3. The aforementioned substrate is a multilayer substrate. The position detection device according to claim 1, wherein the metal piece is arranged in a layer different from the layer in which the transmitting coil is formed.
4. The position detection device according to claim 1, wherein the metal piece is not electrically connected to the transmitting coil.
5. The position detection device according to claim 1, wherein the metal piece is a conductive member in which eddy currents are generated internally by a magnetic field generated at the end of the transmitting coil.
6. The position detection device according to claim 1, wherein the metal piece is arranged such that it generates eddy currents inside due to the magnetic field generated at the end of the transmitting coil, and the magnetic field caused by the eddy currents cancels out the magnetic field generated at the end of the transmitting coil.

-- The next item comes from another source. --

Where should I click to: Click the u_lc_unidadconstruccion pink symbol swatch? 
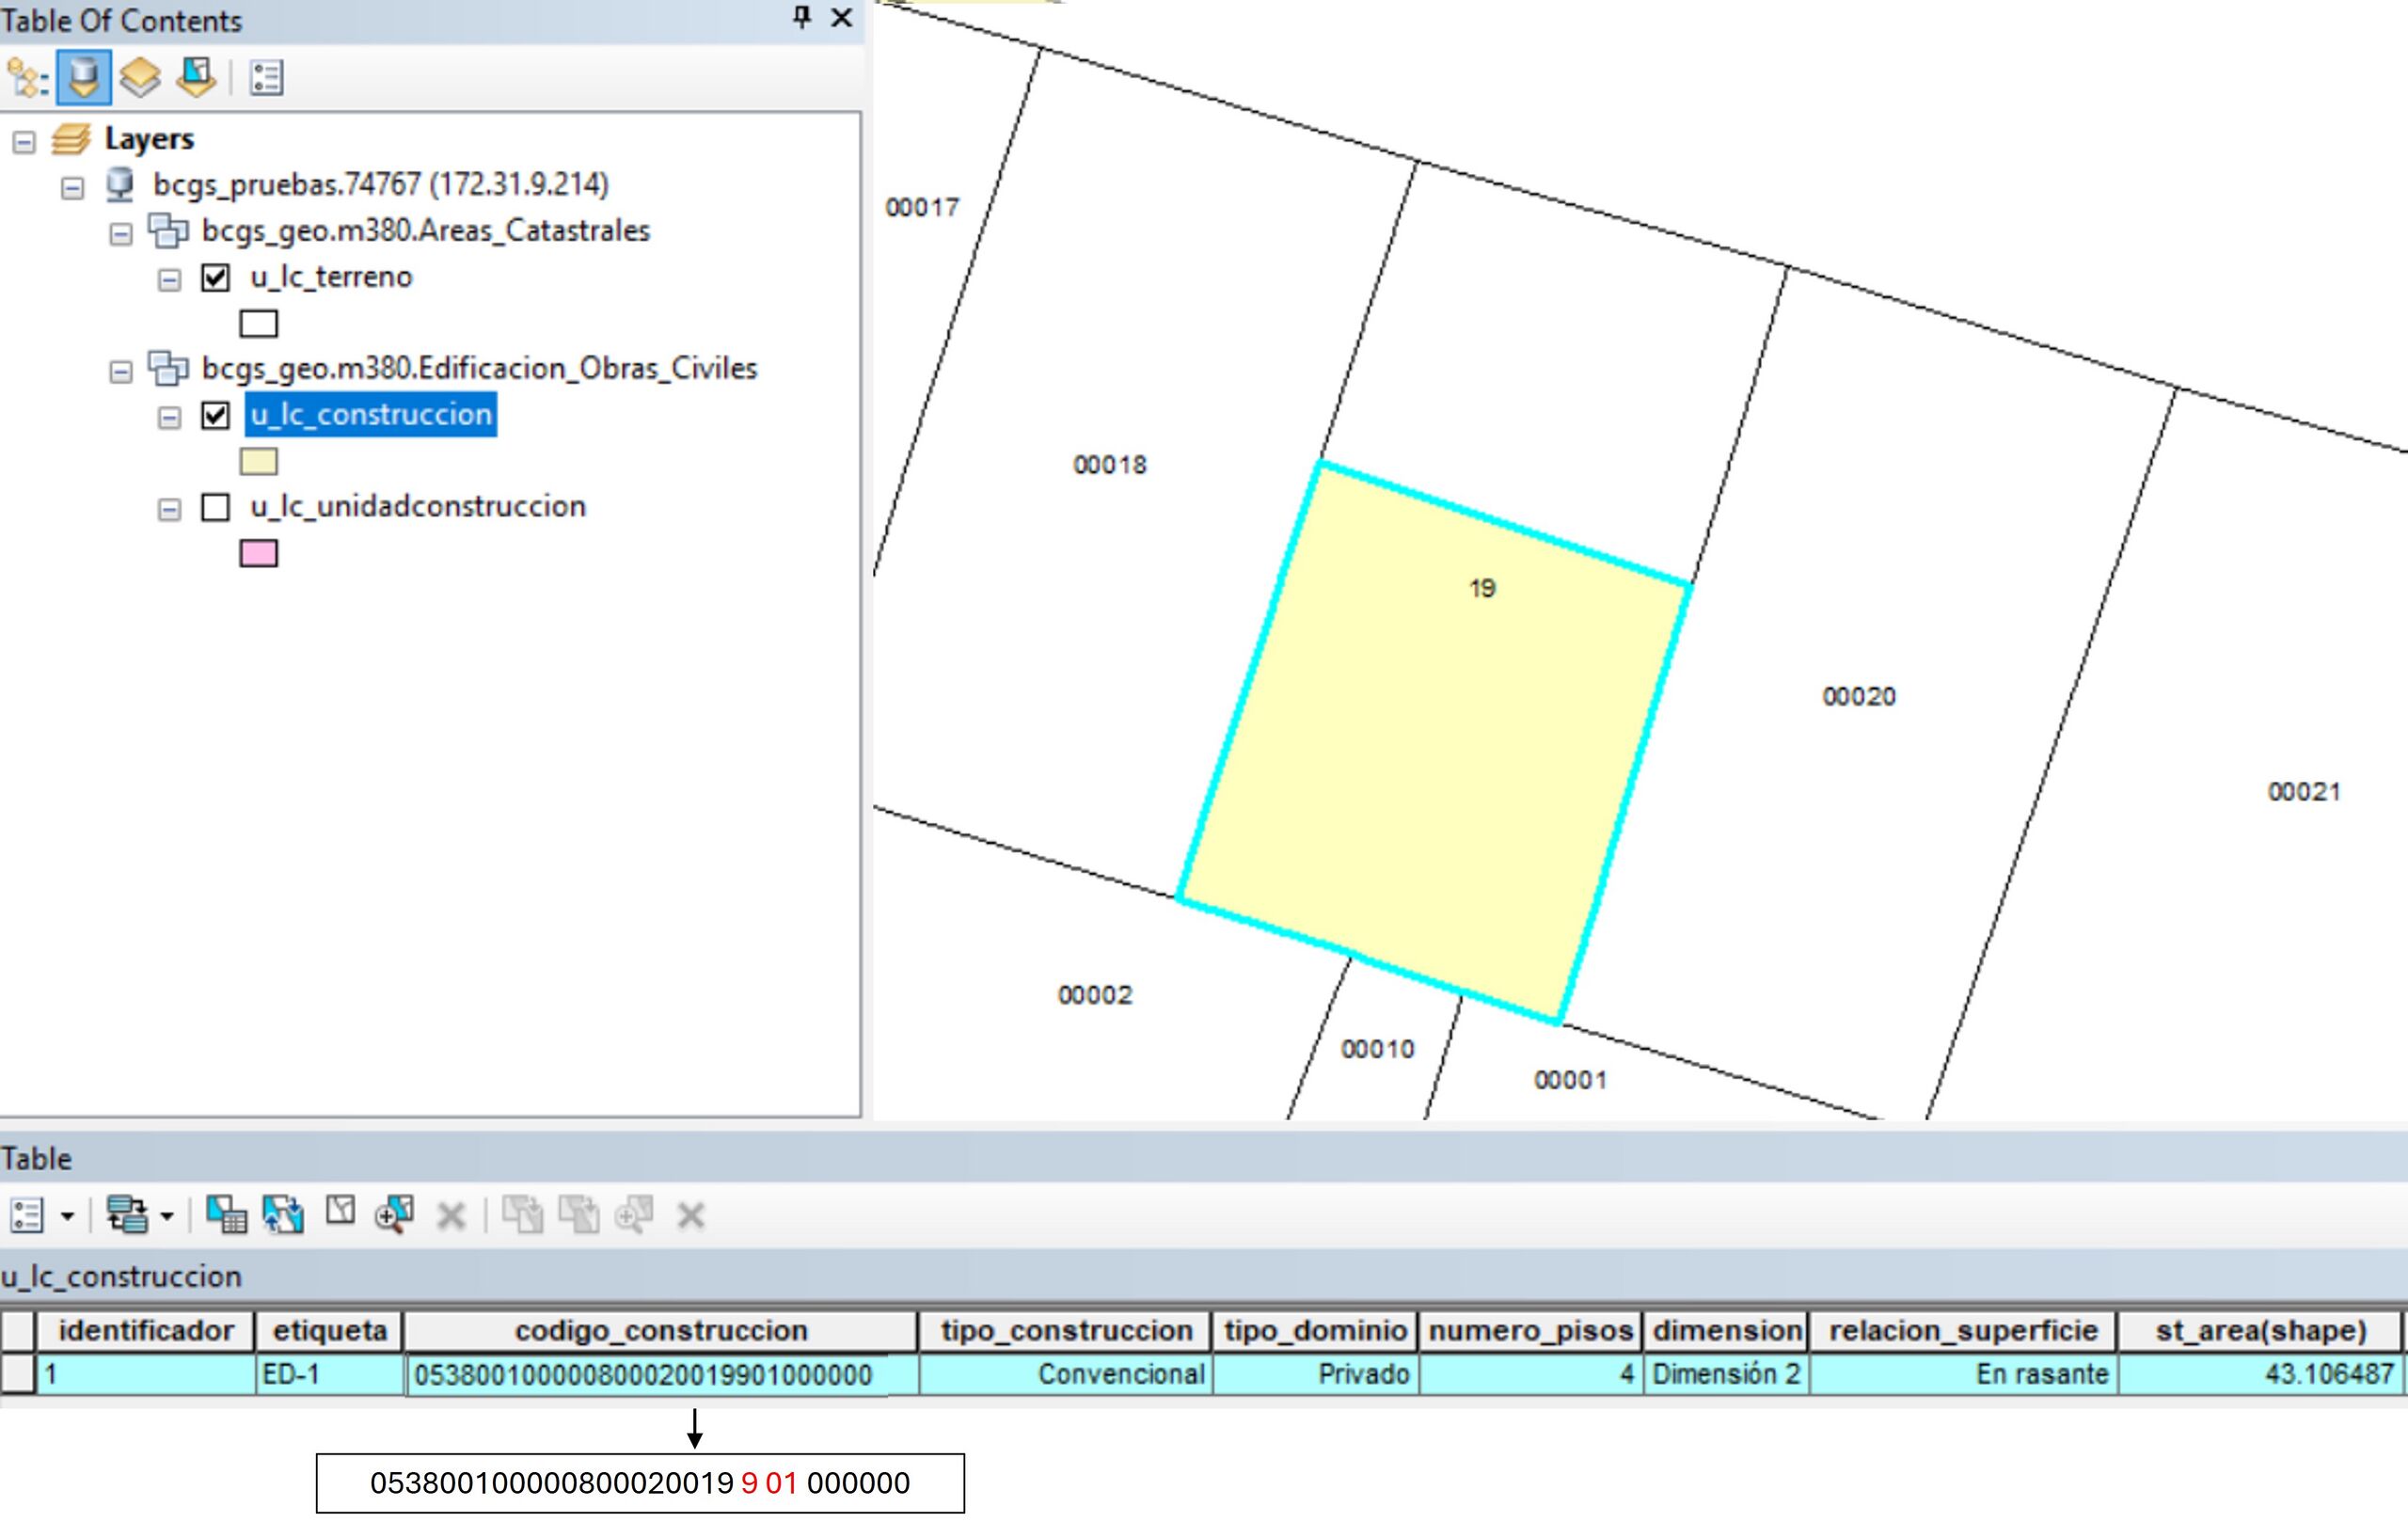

7. The position detection device according to claim 1, wherein the metal piece is arranged to reduce the offset error included in the voltage value output from the receiving coil.
8. The position detection device according to claim 1, wherein the metal piece is arranged to reduce the linearity error with respect to the displacement of the detection body.
9. The aforementioned substrate is curved, The position detection device according to any one of claims 1 to 8, wherein the longitudinal direction of the transmitting coil is in the direction along the arc shape of the substrate.
10. The aforementioned substrate is rectangular in shape. The position detection device according to any one of claims 1 to 8, wherein the longitudinal direction of the transmitting coil is along the longer side of the rectangular shape.